The place where we live influences our lives in a big way. We forge relationships with neighbours, local businesses, community groups, and local services. The place where we live is an important part of our identity. The decisions of the Council shape our space – our footpaths, lighting, open spaces, roads, amenities, car parking, community facilities, housing, and whether our community is a good place for people with disabilities, children, older people, – the very fabric of our daily lives. That is why local government matters. That is why residents, as citizens of local communities, need to be connected and feel connected to those who manage our local area and decide where our money is spent. Right now that connection is too weak, and people say they have a sense of being the passive by-standers as others whom they do not know make decisions they cannot influence.

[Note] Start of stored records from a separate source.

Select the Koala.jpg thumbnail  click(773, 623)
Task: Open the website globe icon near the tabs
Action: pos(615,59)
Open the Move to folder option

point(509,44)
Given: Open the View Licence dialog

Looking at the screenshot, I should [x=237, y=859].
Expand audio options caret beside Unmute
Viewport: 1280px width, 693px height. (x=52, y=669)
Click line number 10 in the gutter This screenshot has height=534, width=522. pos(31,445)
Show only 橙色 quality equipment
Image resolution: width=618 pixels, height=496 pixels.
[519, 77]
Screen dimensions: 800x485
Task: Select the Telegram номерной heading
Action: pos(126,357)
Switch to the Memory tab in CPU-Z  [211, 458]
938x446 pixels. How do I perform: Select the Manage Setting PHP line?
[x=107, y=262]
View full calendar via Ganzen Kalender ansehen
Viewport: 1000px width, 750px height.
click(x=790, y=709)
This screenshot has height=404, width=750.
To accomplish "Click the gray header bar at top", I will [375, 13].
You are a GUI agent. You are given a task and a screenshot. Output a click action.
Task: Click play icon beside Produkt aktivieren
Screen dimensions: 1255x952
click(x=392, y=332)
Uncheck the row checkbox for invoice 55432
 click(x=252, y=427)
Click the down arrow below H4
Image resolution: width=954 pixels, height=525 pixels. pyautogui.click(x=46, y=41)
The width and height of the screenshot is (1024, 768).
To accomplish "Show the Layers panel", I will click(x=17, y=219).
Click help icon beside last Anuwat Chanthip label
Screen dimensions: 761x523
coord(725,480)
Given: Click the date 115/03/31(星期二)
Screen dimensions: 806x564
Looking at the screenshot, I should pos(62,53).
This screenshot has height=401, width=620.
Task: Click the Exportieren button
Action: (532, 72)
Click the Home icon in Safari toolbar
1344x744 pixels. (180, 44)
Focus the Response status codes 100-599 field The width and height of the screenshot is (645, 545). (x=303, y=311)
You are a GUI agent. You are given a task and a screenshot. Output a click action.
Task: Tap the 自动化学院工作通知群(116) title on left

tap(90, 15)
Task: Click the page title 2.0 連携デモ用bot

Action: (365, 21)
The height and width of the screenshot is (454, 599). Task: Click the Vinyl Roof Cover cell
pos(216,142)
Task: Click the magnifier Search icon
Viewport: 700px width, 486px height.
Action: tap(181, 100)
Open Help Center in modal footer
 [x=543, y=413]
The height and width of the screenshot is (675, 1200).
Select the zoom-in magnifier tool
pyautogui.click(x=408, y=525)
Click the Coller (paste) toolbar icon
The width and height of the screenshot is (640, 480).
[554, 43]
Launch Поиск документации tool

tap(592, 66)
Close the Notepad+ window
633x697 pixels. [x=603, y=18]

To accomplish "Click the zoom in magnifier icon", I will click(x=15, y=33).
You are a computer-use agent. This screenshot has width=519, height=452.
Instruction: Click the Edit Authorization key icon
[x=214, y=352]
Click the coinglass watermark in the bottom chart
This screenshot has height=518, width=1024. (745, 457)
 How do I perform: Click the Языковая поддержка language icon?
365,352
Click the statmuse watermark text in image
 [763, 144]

The elected councillors should be the bridge between communities and administrators. They should make sure people get timely information about the work of the Council, and details of budgets and spending decisions. They should help to gather people’s views about local needs and make sure those views are the bedrock of local planning.
It is frustrating to hear the membership of the Council being talked about by some as a place for ‘hopefuls’ with ambitions to do ‘bigger things’. What could be bigger or better than working to improve our local life?
Let’s sweat the small stuff!
What strikes me very strongly when I am talking to local people across in Dundrum, Churchtown and Ballinteer is the modest nature of people’s expectations. They are not looking for huge expensive projects or massive developments. Small things would make a big difference to their quality of life. There’s Pauline, who is an older woman with severe arthritis. A wheelchair car parking space outside her house would be a great help. She has been looking for this for years. Helen walks to school with her children every morning, and is really upset about broken footpaths and the risk they pose for trips and falls. Yvonne has preschool children, and would love if there was some play equipment on the green space outside her home; she isn’t looking for a huge investment in a large playground – just a slide and swing, and maybe a little climbing frame. John is an older man who tries to keep the shores on the street clear of leaves but finds it difficult. He wonders if the Council could do one big annual clean up in the Autumn.
There has to be scope for a planned approach to small neighbourhood projects. That is what participatory budgeting is all about – modest allocations to projects selected by local people, where the costs would be far outweighed by the community benefits. Let’s try it.